Après avoir perdu une cinquantaine de soldats, dont cinq récemment, en huit ans de présence militaire interrompue dans la région, Paris se trouve à l’heure des choix difficiles, notamment entre la nécessité de réduire les effectifs de la force Barkhane et celle de poursuivre le combat contre les djihadistes.
Pour la ministre française des Armées, Florence Parly, après des « succès militaires importants » en 2020 pour avoir à la fois neutralisé plusieurs hauts responsables de groupes terroristes et attaqué leurs chaînes logistiques, la France va réduire les effectifs de sa force antijihadiste au Sahel. Cette décision sera prise à l’occasion du prochain sommet conjoint de la France et des pays du G5 Sahel en février à N’Djamena.
« Nous serons très probablement amenés à ajuster ce dispositif : un renfort par définition, c’est temporaire », a dit Florence Parly après le renfort de 600 soldats qui a porté les effectifs de Barkhane à 5.100 hommes l’année dernère.
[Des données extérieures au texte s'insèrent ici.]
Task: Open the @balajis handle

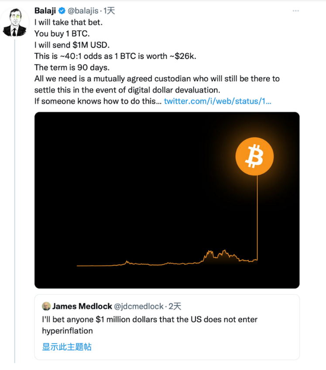Action: [83, 10]
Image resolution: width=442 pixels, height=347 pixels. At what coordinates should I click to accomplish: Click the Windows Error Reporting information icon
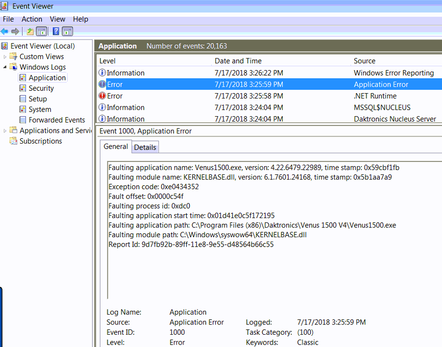click(102, 73)
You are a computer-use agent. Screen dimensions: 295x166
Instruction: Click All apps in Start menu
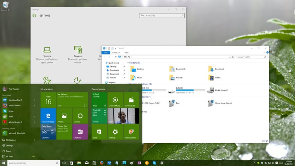[x=9, y=157]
Face à cet état de chose, plusieurs voix s’élèvent, même au sein de la classe politique française pour demander aux autorités de prendre une décision courageuse de laisser la lutte anti-djihadiste dans le Sahel aux Etats de la région. « Il serait certes absurde et dangereux d’abandonner purement et simplement le Sahel aux islamistes, mais après huit ans sans résultat décisif, il est temps de remettre progressivement aux États africains le soin de gérer leur sécurité », estime l’analyste Renaud Girard. Un avis largement partagé par les connaisseurs du dossier.
De son côté Marc-Antoine Pérouse de Montclos, de l’Institut de recherche pour le développement pense que plus des efforts sont consentis pour aider le Sahel, « plus on s’y enfonce ». « La vraie question au-delà du nombre de morts, c’est comment se désengager sans perdre la face », relève-t-il.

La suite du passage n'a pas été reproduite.